One of the reasons that museum exhibitions of photography are so satisfying, I think, is because we connect with the way history looks and feels, even if the inexhaustible burden of its hard, underlying truths can be painful to confront. In a way, history is like Mel Gibson: it’s a beautiful face if you overlook the loathsome, backward ideology it conceals.
This pervasive but fairly unarticulated aesthetic fixation is responsible for a number of recent pop-culture fads, many of which exist among the urban hipster subspecies: the revival of fashion accessories like pinstriped fedoras and horn-rimmed glasses, the jaw-dropping surge in vinyl record sales, the general love for all things ‘vintage.’
Sometimes we want to look behind us to feel the past, but it’s tough to think about what we are actually looking back on. (For a good time, go watch Woody Allen’s “Midnight in Paris.”).
Take for example the unfolding national debate over the Confederate flag. My family is from North Carolina, and I have borne witness to the genuine affection that many Southerners feel toward the flag’s symbolism and the pride it elicits. This does not mean I agree with these sentiments (by all means, please take down those flags), but I understand what it means to be attracted to something that carries a burden.
Clearly, the Smithsonian Museum of American History is not hurting for attendance; it gets more visitor traffic on a given weekend than most of our art museums get throughout an entire summer season.

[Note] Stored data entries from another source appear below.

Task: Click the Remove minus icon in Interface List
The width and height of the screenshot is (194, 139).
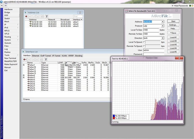Action: (29, 59)

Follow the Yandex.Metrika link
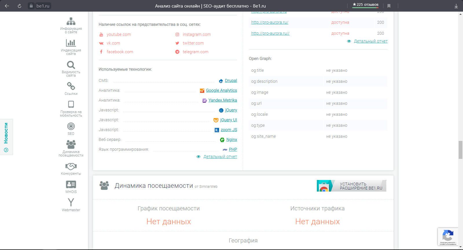[x=223, y=100]
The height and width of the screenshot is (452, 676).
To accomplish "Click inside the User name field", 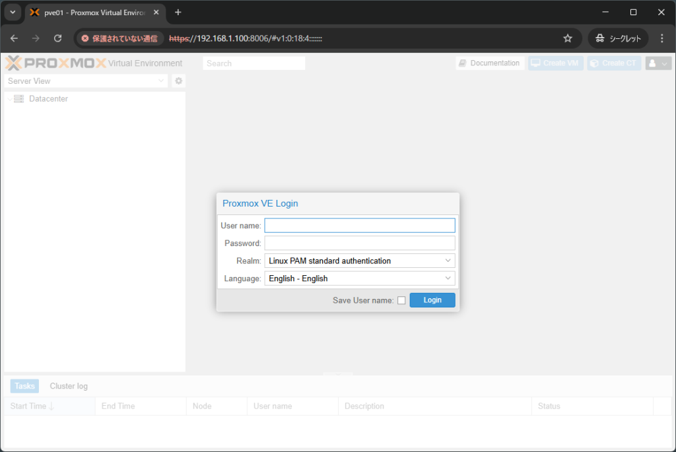I will [359, 225].
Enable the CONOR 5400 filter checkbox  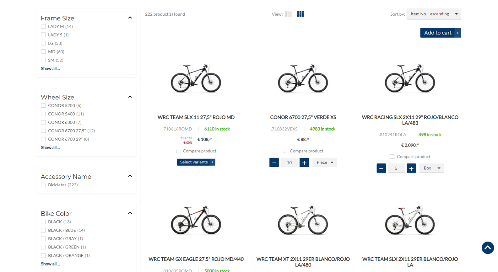(43, 114)
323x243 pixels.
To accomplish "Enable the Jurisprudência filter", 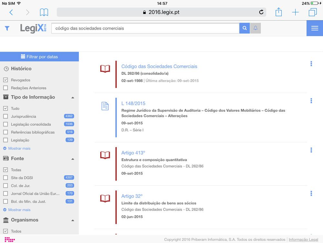I will pyautogui.click(x=5, y=116).
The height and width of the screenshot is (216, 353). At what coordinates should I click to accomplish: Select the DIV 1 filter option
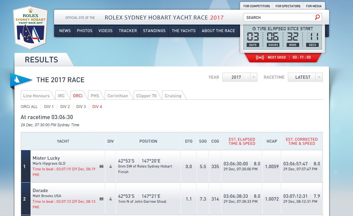[x=49, y=107]
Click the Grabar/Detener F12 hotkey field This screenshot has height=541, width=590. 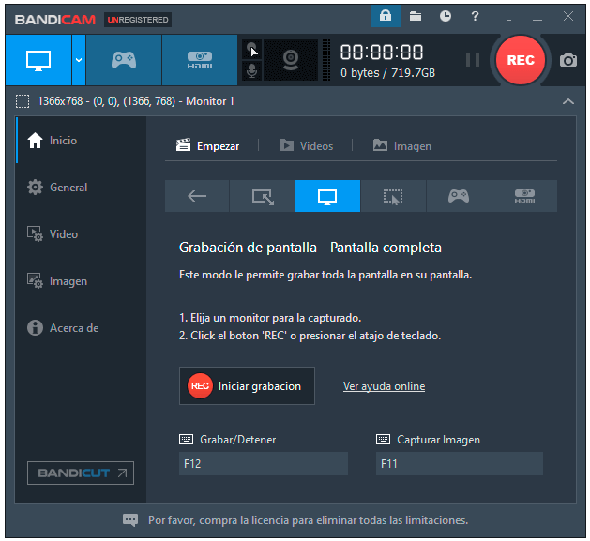click(x=263, y=463)
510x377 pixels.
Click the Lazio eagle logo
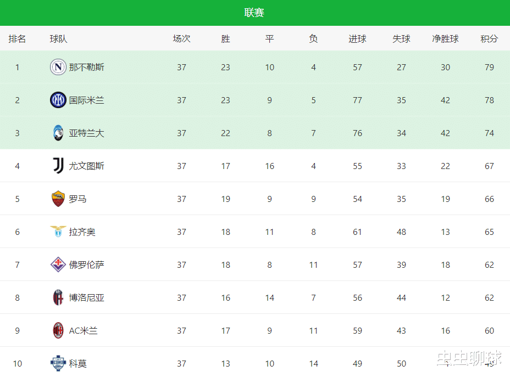[x=58, y=232]
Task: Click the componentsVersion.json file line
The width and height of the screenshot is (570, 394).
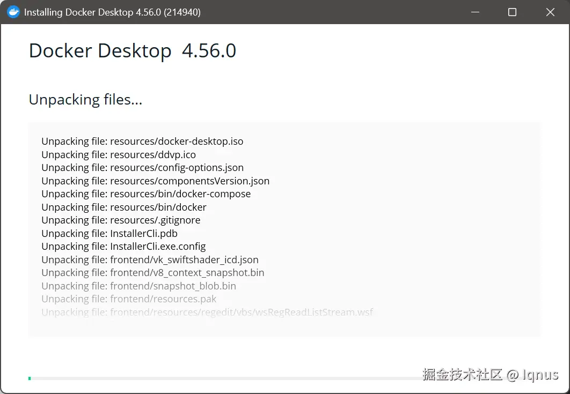Action: (x=156, y=181)
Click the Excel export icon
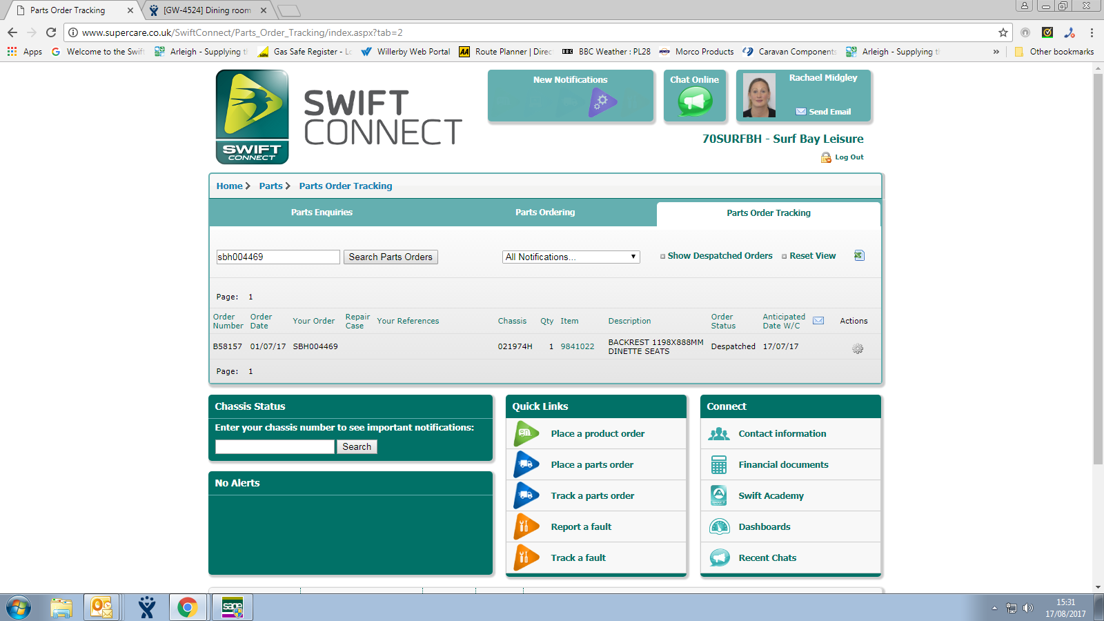1104x621 pixels. (x=859, y=256)
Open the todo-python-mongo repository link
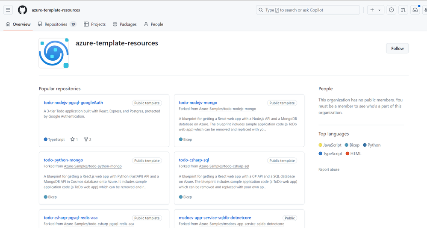The height and width of the screenshot is (228, 427). [63, 160]
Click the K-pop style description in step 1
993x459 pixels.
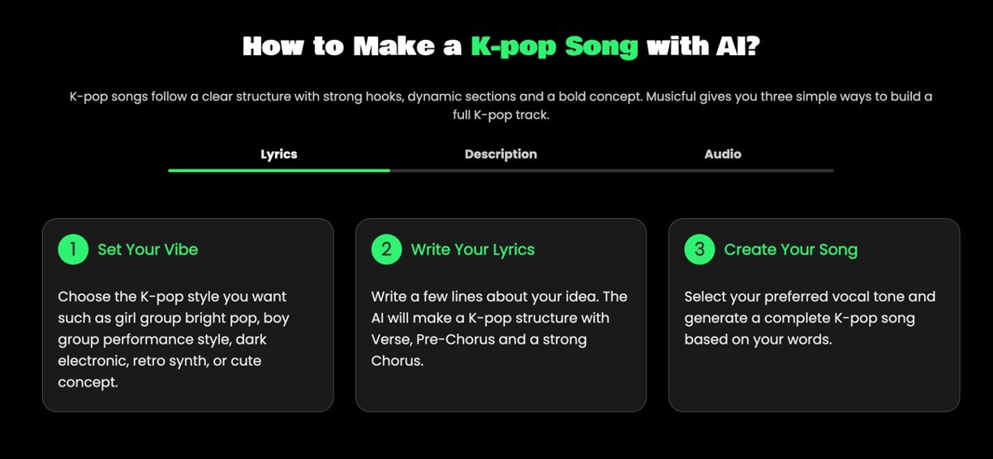coord(174,339)
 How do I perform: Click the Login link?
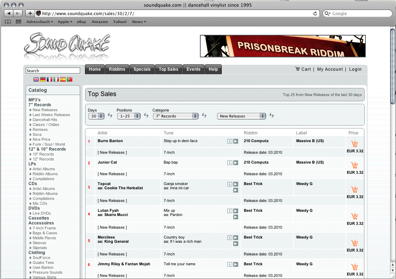click(x=355, y=69)
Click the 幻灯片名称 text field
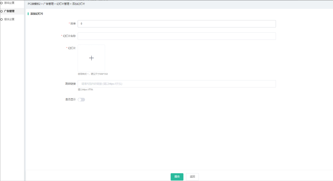Viewport: 333px width, 181px height. (x=177, y=36)
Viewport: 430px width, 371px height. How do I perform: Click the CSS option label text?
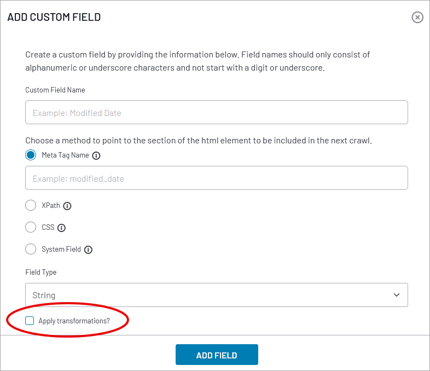tap(48, 228)
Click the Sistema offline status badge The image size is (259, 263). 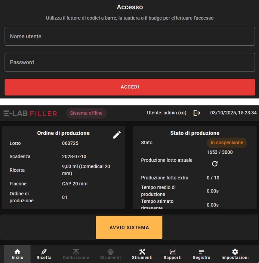pos(86,113)
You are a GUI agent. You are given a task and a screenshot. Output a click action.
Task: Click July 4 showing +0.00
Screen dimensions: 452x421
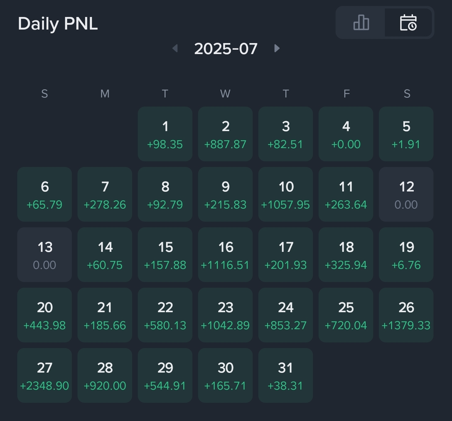[x=346, y=134]
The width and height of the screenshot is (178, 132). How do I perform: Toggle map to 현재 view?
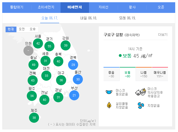pyautogui.click(x=11, y=29)
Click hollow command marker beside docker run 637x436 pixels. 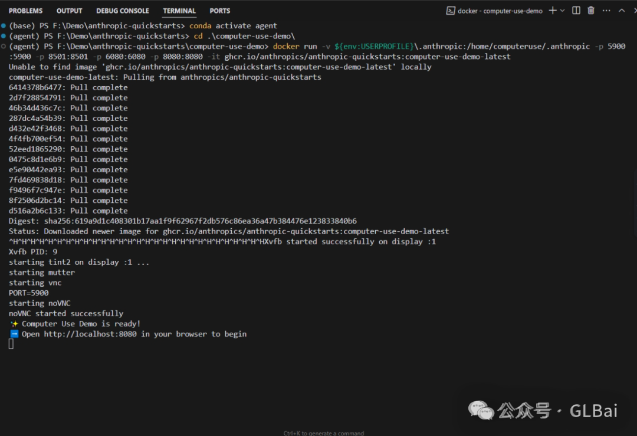coord(4,46)
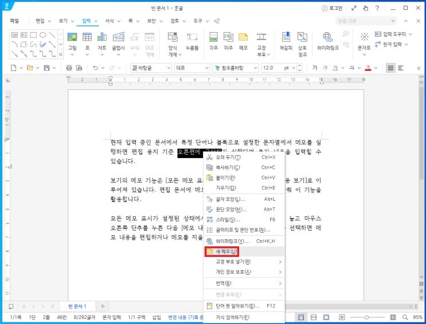Viewport: 426px width, 324px height.
Task: Adjust the zoom slider in status bar
Action: (x=366, y=317)
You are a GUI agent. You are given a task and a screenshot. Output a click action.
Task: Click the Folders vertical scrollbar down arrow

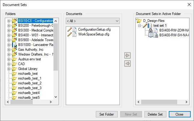pyautogui.click(x=56, y=97)
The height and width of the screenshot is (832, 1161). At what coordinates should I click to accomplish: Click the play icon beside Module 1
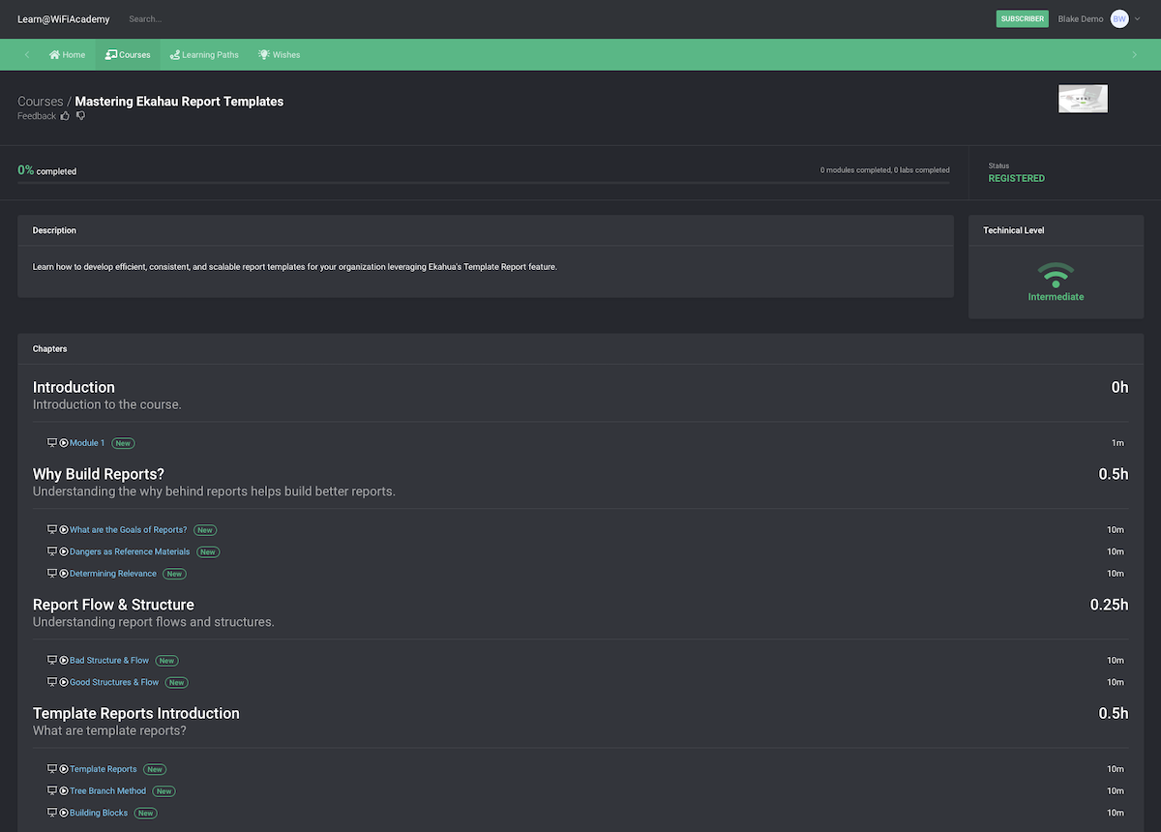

But for those of us with cravings for a history, less moderated by textbook timelines and Hollywood endings, photography exhibitions at the National Gallery, the National Portrait Gallery and other art-focused museums around the city offer refreshing alternative visions.
Right now, at the Phillips Collection’s wonderful new photography exhibition, “American Moments,” I could not help but embrace this strange feeling of guilty nostalgia toward ideas and realities that are better off left in the past.
“American Moments” showcases a selection of mid-20th century images of American subjects from the Phillips Collection, including Modernist work and street photography, documentary expression and photojournalism. It shows us our country’s past as we crave to envision it, without omitting the harrowing struggles, isolation and oppressive environments that bore not only great thinkers, artists and innovators, but the nameless huddled masses, long and forever forgotten.
Like the advent of photography itself, the exhibition starts with the city, the towering industrial wonderlands whose skyscraping mysticism and sprawling shadows have mirrored the ambitions of generations of dusty dreamers. The city became one of our most potent symbols after World War I, and photographs by Berenice Abbott and Paul Strand, among others, capture the roiling speed of its physical and cultural development.
Abbott documented the transformation of New York City. In “Canyon: Broadway and Exchange Place” (1936), she points her lens upward toward the towering buildings that blot out the sky, and that dwarfing sense of scale in experiencing a new city will hit you in the gut.
The corresponding galleries explore more of the American landscape, areas of rural and industrial labor where cornfields and expanses of Standard Oil pipelines yield a menacing, inexhaustible geometry to the oppressive low-wage environments of the working class. Here the photographs of Esther Bubley prove to be an indomitable force, which threads throughout the entire show.
The next gallery, titled Scenes from the Road, are right from the grand tradition of American myth, from Lewis and Clark to Jack Kerouac, “Easy Rider” to “National Lampoon’s Vacation,” even my own father’s 1966 cross-country road trip at the age of 17 in a Volkswagen van. Traveling our country is like a rite of passage, a tradition of the singular individual, of the non-collective, which feeds the cultural ego-myth that Americanism so grandly fosters. These photos — notably Bubley’s photographs of Greyhound bus depots and Alfred Eisenstaedt’s stunning photograph of a crowded Union Station in 1934 — show the crumbling of the facade as well as the inner heroism of such journeys.
The exhibition then unfolds into a profound meditation on the conflicted humanity of a developing country, offering postwar portraits of punch-drunk (and flat drunk) soldiers in hazy bars with their spritely, well-tailored women, adjacent to suburban streets where young baby boomers run amuck. In some ways the show culminates with images from Bruce Davidson’s devastating “East 100th Street Series,” which documents desolated neighborhoods in New York City in the ’60s. These noble, sober-eyed portraits and street scenes lay out the generational resonance of our heritage and point to the dust-like impermanence of our lives, which are no less dignified and beautiful for it.
Yes, the photographs are enchanting, and they will make you yearn for something fleeting and implacable (if nothing else, an old-fashioned camera with black-and-white film). More important, and especially in light of a recent game-changing Supreme Court decision, they are an opportunity to reflect on how far we’ve come as a society and a reminder of the roads we ought not to go down again. We are fortunate to live in the present, but let’s not forget the grey areas, the tarnish and silvery moonlight of our past.